American Covenant traces the history of prophetic republicanism from the Puritan era to today, providing insightful portraits of figures ranging from John Winthrop and W.E.B. Du Bois to Jerry Falwell, Ronald Reagan, and Barack Obama. Featuring a new preface by the author, this incisive book demonstrates how half a century of culture war has drowned out the quieter voices of the vital center, and demonstrates that if we are to rebuild that center, we must recover the civil religious tradition on which the republic was founded.
Gorski (The Protestant Ethic Revisited), a sociologist and religious studies professor at Yale, offers a sweeping and exhilarating review of the history of American political culture.
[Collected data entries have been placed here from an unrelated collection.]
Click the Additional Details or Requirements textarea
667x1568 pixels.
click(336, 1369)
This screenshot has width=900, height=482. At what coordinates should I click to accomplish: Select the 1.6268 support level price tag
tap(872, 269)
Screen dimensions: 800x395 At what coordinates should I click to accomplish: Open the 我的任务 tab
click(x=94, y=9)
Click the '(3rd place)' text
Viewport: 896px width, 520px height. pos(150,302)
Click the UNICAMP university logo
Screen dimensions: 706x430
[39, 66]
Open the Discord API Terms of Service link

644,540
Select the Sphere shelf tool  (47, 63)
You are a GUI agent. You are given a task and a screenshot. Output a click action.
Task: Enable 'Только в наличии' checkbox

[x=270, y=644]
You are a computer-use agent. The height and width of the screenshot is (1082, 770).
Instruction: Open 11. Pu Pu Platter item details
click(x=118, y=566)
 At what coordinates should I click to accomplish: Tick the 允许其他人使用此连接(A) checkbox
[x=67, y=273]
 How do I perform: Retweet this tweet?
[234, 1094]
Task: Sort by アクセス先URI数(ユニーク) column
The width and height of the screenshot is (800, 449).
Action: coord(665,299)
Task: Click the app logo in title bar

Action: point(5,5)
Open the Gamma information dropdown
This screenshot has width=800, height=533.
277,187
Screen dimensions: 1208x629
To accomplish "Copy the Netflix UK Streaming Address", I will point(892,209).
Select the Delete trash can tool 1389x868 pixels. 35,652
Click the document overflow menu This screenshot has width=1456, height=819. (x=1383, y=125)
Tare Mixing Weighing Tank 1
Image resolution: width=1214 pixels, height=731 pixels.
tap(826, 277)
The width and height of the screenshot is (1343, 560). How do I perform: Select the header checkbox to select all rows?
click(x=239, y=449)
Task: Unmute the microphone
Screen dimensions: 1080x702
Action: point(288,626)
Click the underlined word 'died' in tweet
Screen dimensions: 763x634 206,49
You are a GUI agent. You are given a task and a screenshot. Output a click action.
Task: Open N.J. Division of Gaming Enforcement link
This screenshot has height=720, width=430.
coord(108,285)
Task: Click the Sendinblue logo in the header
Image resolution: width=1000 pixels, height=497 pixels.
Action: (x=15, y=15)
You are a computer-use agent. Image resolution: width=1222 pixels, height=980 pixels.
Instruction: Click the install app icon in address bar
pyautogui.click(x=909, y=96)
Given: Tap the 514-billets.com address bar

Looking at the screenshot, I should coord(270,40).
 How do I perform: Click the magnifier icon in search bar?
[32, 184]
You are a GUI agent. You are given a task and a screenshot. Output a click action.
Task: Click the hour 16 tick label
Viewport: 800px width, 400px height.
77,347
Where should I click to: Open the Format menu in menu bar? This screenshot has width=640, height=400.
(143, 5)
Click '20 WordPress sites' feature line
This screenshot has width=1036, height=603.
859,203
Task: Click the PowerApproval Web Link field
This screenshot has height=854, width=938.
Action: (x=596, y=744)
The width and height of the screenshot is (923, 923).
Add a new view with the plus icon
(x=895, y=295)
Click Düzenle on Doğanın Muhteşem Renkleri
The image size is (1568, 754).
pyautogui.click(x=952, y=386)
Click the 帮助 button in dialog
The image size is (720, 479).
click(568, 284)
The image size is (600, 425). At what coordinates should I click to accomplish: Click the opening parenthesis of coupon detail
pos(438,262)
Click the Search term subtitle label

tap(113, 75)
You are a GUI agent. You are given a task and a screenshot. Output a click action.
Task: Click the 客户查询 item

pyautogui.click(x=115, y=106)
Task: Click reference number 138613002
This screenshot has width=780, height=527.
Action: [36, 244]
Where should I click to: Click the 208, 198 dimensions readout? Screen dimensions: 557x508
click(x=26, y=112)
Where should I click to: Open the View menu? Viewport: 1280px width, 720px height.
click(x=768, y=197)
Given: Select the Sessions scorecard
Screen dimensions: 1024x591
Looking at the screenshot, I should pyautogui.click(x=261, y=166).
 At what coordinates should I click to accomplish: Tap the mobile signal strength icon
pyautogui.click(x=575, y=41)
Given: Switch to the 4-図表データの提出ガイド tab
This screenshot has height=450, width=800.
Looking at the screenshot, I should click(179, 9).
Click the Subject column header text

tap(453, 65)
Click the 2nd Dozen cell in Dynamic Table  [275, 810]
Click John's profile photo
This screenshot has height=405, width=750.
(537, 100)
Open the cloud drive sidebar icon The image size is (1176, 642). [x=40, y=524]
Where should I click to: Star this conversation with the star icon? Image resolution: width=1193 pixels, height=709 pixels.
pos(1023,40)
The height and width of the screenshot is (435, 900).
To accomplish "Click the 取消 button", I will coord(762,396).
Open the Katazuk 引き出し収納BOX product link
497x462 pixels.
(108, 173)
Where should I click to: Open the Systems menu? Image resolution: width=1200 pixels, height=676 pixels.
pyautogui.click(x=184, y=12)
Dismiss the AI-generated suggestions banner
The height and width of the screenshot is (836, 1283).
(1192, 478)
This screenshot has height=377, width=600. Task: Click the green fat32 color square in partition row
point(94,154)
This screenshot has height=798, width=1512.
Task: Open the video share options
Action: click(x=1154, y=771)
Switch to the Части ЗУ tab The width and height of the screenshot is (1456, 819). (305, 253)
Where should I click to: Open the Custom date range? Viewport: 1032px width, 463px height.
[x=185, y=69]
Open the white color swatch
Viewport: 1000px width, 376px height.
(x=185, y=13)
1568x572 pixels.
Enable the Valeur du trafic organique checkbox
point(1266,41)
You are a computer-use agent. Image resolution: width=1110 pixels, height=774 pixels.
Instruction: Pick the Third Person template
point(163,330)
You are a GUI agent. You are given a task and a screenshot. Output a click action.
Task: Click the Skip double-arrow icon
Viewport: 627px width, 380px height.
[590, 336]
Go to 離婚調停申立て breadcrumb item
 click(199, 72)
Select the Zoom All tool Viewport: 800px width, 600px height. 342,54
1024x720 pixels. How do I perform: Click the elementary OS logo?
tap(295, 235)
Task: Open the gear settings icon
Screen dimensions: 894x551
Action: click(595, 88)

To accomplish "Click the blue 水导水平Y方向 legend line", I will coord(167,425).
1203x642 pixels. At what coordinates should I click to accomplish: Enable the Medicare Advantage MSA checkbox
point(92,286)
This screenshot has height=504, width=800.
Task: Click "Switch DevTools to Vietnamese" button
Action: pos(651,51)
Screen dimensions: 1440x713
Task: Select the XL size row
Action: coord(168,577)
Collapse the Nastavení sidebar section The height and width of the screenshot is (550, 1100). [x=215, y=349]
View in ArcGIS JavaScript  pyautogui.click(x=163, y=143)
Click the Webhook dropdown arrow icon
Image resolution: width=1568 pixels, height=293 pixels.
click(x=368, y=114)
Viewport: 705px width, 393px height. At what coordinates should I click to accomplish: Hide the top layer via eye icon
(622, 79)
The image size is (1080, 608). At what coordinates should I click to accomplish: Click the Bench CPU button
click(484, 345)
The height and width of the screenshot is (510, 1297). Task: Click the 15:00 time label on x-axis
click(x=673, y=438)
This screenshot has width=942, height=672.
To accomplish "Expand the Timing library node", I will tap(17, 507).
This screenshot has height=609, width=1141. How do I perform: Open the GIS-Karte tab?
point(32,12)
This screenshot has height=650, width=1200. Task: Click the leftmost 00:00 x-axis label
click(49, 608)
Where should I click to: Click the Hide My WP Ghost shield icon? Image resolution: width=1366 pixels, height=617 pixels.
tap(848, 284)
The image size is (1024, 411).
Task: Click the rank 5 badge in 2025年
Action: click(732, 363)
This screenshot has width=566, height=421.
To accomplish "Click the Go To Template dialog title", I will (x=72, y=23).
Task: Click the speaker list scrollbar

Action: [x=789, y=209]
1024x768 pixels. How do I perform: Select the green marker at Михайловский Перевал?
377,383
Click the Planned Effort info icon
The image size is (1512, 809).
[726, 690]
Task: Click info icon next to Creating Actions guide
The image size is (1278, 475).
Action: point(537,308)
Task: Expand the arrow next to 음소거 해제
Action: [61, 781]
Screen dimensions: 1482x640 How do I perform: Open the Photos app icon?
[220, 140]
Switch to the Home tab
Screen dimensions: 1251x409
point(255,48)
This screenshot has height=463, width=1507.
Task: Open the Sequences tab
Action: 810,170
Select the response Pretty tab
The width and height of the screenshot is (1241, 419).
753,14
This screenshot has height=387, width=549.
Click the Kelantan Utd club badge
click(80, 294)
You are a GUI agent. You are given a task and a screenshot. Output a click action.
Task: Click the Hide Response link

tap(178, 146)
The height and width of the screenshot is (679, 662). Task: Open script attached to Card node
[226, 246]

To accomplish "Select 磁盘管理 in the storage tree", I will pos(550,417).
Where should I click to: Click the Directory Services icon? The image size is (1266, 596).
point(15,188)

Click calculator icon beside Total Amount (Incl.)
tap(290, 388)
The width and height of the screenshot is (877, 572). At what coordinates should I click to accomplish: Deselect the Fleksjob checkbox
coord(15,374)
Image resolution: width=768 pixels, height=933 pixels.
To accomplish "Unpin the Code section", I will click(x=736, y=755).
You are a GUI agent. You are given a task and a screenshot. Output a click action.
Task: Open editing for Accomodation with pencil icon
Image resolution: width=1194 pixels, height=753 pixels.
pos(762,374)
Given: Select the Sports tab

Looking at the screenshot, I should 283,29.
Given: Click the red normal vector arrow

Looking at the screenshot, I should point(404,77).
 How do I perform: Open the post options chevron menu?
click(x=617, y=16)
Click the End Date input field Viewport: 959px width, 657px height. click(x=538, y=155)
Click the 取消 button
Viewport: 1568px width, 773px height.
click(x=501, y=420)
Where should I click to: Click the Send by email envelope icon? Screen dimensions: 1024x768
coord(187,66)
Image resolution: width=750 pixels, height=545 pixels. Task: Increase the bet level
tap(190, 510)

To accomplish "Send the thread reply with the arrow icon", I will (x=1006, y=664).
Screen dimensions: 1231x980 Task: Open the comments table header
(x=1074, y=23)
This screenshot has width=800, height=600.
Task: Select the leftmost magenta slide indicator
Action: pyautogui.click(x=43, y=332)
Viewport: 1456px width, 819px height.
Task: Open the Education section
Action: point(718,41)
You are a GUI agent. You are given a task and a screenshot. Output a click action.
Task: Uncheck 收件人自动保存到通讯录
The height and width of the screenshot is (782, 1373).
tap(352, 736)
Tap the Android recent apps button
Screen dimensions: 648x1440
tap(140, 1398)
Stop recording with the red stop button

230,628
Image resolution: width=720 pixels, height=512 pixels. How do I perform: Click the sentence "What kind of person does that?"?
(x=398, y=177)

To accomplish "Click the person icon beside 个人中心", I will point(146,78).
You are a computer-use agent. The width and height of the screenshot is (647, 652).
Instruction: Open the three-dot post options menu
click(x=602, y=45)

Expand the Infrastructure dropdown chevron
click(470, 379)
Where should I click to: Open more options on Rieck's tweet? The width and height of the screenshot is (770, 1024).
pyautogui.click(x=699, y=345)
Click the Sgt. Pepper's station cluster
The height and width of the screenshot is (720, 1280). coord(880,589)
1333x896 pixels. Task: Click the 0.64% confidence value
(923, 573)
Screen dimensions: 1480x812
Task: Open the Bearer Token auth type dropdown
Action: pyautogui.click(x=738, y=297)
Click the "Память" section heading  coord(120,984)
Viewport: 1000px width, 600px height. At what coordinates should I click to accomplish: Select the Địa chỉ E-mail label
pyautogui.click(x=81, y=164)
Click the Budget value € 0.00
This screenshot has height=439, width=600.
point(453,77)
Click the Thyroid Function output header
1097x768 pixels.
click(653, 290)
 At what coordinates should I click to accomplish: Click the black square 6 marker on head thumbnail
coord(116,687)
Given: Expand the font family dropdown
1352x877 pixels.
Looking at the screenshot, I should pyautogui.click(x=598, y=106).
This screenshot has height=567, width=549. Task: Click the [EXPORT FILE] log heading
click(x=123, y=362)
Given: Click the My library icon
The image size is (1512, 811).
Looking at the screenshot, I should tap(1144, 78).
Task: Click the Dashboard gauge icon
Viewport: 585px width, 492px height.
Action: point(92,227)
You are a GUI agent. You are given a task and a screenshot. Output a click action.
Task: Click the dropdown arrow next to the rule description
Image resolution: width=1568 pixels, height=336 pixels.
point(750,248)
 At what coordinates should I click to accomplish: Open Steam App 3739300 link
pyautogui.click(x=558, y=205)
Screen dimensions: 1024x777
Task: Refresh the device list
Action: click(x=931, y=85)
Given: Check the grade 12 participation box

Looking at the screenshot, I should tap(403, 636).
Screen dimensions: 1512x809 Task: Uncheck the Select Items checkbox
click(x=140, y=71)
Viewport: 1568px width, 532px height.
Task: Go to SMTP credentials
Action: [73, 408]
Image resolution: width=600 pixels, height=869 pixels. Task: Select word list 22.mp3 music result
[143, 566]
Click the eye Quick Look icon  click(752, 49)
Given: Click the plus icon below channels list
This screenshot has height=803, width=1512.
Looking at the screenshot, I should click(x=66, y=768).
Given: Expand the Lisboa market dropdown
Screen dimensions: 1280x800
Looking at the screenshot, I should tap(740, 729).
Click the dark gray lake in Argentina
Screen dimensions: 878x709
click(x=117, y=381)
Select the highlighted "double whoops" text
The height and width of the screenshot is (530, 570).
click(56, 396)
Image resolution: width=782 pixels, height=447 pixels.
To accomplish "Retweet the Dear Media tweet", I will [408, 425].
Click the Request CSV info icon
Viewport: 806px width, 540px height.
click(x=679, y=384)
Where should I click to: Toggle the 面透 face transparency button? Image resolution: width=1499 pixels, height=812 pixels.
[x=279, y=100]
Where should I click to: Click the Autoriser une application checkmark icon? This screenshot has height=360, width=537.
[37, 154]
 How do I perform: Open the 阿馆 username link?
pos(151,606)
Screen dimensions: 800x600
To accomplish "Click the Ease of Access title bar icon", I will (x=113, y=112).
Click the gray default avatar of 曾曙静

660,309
He revives Robert Bellah's famous idea of civil religion to look at three intertwined strands of political theology: religious nationalism, which fuses religion and politics; radical secularism, which completely divorces the two forces; and, midway, civil religion, which he sketches as a prophetic republicanism based on ideals drawn from biblical prophets and millennia of political philosophy. He analyzes key figures, offers refreshing insights into some, such as W.E.B. DuBois and John C. Calhoun, and is never shy about offering remedies for the corruption of the American civic spirit. National service is one bold recommendation to reawaken a spirit of public engagement. Gorski's interpretation is likely to be challenged, and it should be, as part of the process of taking his thesis seriously and using it to move forward politically. More academics should follow his example of contributing to public debate in an accessible way.